* EXERCISE DIRECTIONS: In the lines from the start up to and including the line containing "tap(90, 223)", change every "icon" to "button" and leave everything else unchanged.

::: SUPPLIED MATERIAL

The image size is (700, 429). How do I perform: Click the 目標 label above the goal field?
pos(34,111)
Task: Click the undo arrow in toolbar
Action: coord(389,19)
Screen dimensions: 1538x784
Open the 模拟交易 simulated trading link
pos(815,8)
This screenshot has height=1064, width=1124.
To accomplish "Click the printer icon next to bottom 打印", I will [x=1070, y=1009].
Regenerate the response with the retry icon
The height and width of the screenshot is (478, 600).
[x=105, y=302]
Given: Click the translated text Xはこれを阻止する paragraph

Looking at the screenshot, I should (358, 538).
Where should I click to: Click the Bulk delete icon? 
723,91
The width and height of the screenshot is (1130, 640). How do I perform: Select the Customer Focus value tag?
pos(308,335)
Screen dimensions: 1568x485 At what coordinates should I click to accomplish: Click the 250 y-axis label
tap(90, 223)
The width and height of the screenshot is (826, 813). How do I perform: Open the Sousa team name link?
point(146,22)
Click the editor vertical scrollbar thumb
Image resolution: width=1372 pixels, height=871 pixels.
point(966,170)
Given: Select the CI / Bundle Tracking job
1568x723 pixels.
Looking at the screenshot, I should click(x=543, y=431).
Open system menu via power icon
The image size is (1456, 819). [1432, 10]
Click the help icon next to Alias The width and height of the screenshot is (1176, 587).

::::::

* COMPLETE RESPONSE:
The image size is (700, 429). How do I perform: Click the 目標 label above the goal field?
pos(34,111)
Task: Click the undo arrow in toolbar
Action: coord(389,19)
Screen dimensions: 1538x784
Open the 模拟交易 simulated trading link
pos(815,8)
This screenshot has height=1064, width=1124.
To accomplish "Click the printer button next to bottom 打印", I will [x=1070, y=1009].
Regenerate the response with the retry button
The height and width of the screenshot is (478, 600).
[x=105, y=302]
Given: Click the translated text Xはこれを阻止する paragraph

Looking at the screenshot, I should (358, 538).
Where should I click to: Click the Bulk delete button? 
723,91
The width and height of the screenshot is (1130, 640). How do I perform: Select the Customer Focus value tag?
pos(308,335)
Screen dimensions: 1568x485 At what coordinates should I click to accomplish: Click the 250 y-axis label
tap(90, 223)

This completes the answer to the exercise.